Back when I used to actually watch college football on a weekly basis, I liked catching Keenum games with Houston. He was one of those system quarterbacks in the run-and-shoot offense that put up such prolific numbers, but he looked different than a Timmy Chang or Colt Brennan or Graham Harrell. Like you could actually see this guy releasing the ball quickly and having success in the pros. Keenum had six 500-yard games and even threw nine touchdowns in one game before.
He got to stay in Houston after joining the Texans as an undrafted free agent. He even started the back half of the 2013 season after Matt Schaub’s career imploded there. Keenum finished 0-8 as a starter but definitely played winning football in a few of those games. I was happy to see him have some success after getting an opportunity in the NFL. But with the Rams, I was not seeing much to like from Keenum anymore. He threw four picks in London against the Giants, and that started a three-game streak where he failed to lead the team to more than 10 points, which gave way to the Goff era.
Keenum went to Minnesota to back up often-injured starter Sam Bradford. Sure enough, Bradford’s knee was an issue after just one game, thrusting Keenum into the starting job against Pittsburgh in Week 2. The Steelers won that game 26-9 and I was not impressed with Keenum. A few weeks later, Keenum replaced Bradford for good after Sam’s knee made it impossible for him to play. Little did I expect Keenum to go on one of the greatest outlier, one-year-wonder, flash-in-the-pan, call it what you will seasons in NFL history.
The Vikings finished 11-1 in the last dozen regular season games with Keenum completing 69.3% of his passes with a 99.3 passer rating. It was an awful year for quarterbacks getting injured (Aaron Rodgers, Andrew Luck, Carson Palmer, Ryan Tannehill, Carson Wentz, etc.), and that certainly helped Keenum in the rankings, but he still finished No. 1 in DVOA and No. 2 in QBR. The White Dude with Dreads had already moved on to politics and fighting the good fight against MAGA, but he had to be ecstatic about this unexpected development.
Then the playoffs happened. The Minneapolis Miracle to Stefon Diggs was a fortunate missed tackle that gave Keenum his first and only playoff win, but that happened. It seemed like the Vikings were destined to host the Super Bowl in their home stadium, but maybe I forgot the history of the Vikings that year. In the NFC Championship Game in Philadelphia, Keenum threw a pick-six early that changed the complexion of the game and set off a 38-7 rout.

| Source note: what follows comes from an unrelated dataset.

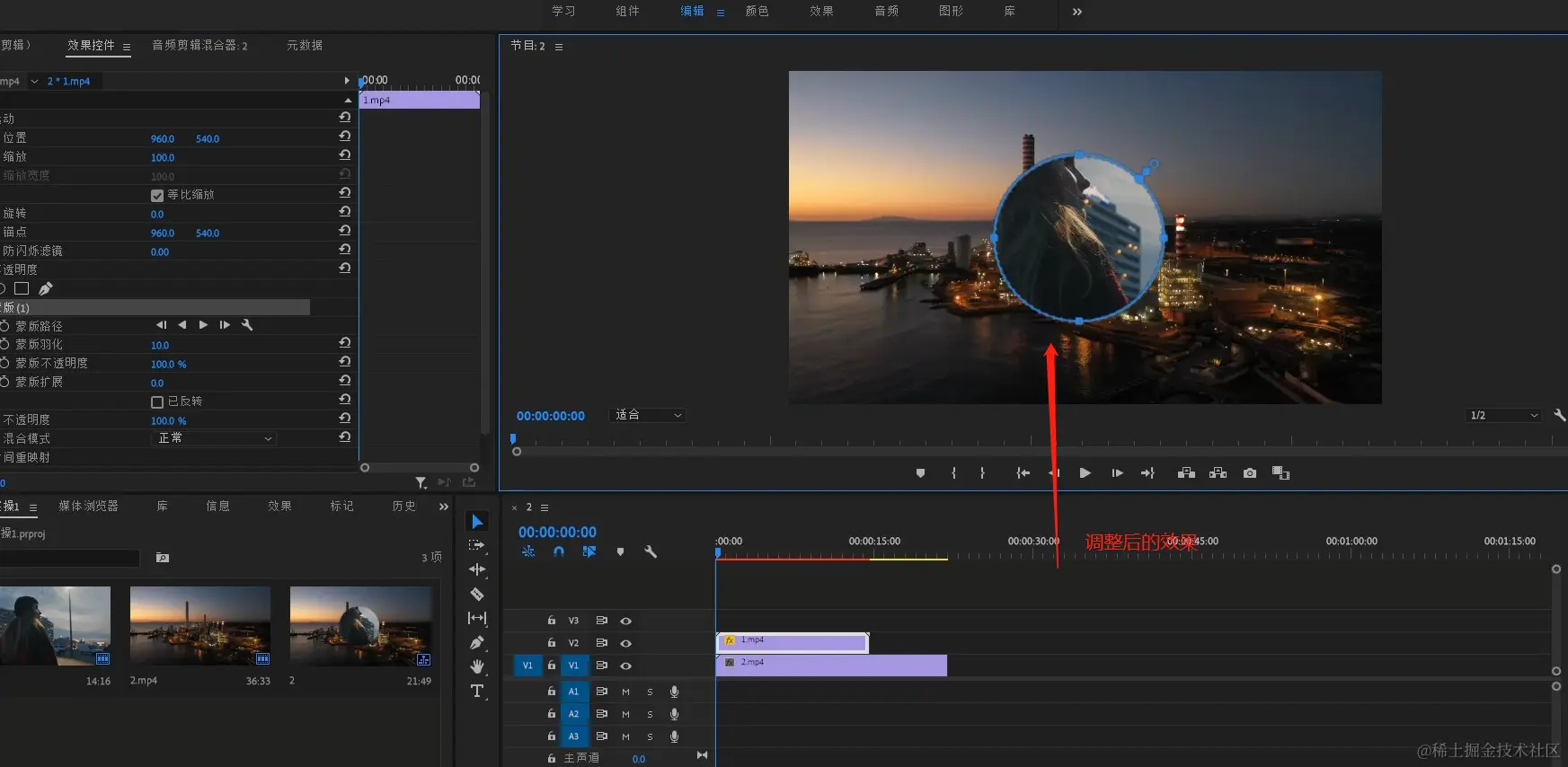Open the 适合 zoom level dropdown
The height and width of the screenshot is (767, 1568).
(649, 415)
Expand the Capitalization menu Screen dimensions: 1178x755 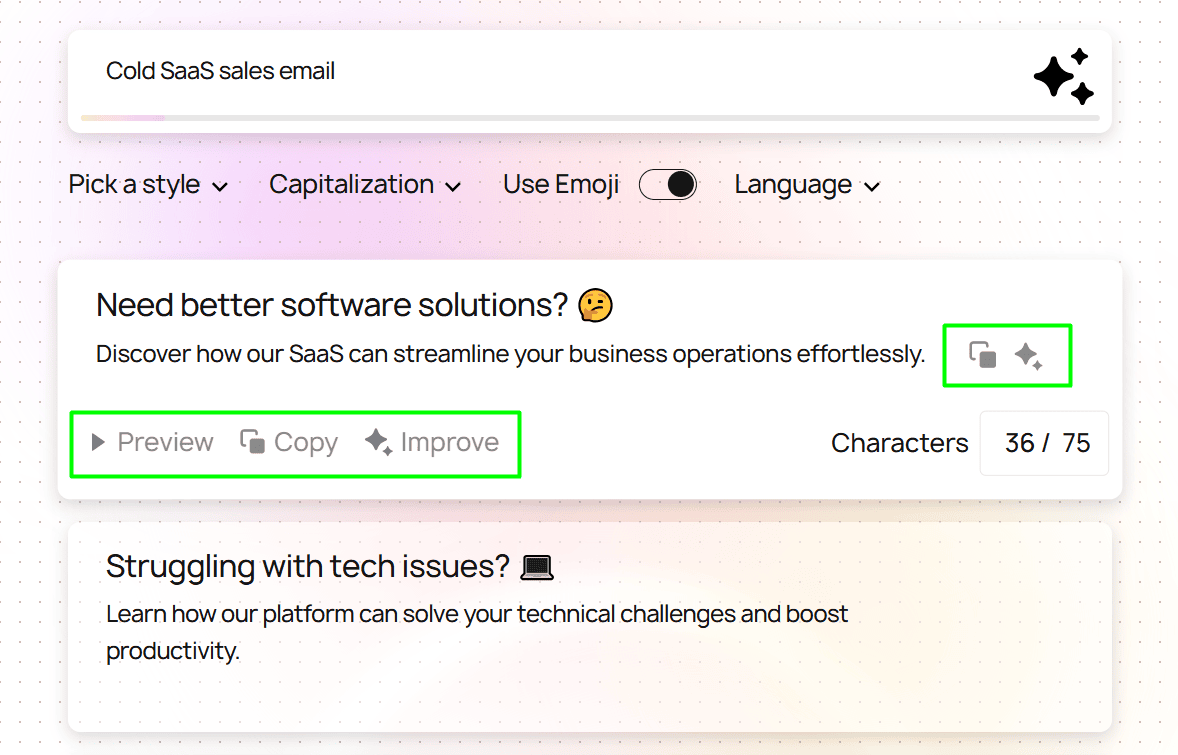tap(364, 184)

Even the Vikings had to suspect there was some fool’s gold hidden in that 2017 season, so Keenum was not re-signed and went to Denver while Minnesota made a move for Kirk Cousins. Keenum threw for a career-high 3,890 yards in 2018 with the Broncos, but the team finished 6-10. He was also 1-7 as Washington’s starter in 2019. Now he is Baker Mayfield’s backup in Cleveland.
So, now you know my favorite “One-year Wonder/Crazy Unexpected Peak Year” in the 21st century. We are not quite done with the one-year wonders, but I need another break before getting into this top 50. I already managed to go over 11,000 words with the first 50, so this is taking on more of a time commitment than I expected, but I hope you are enjoying these trips down memory lane.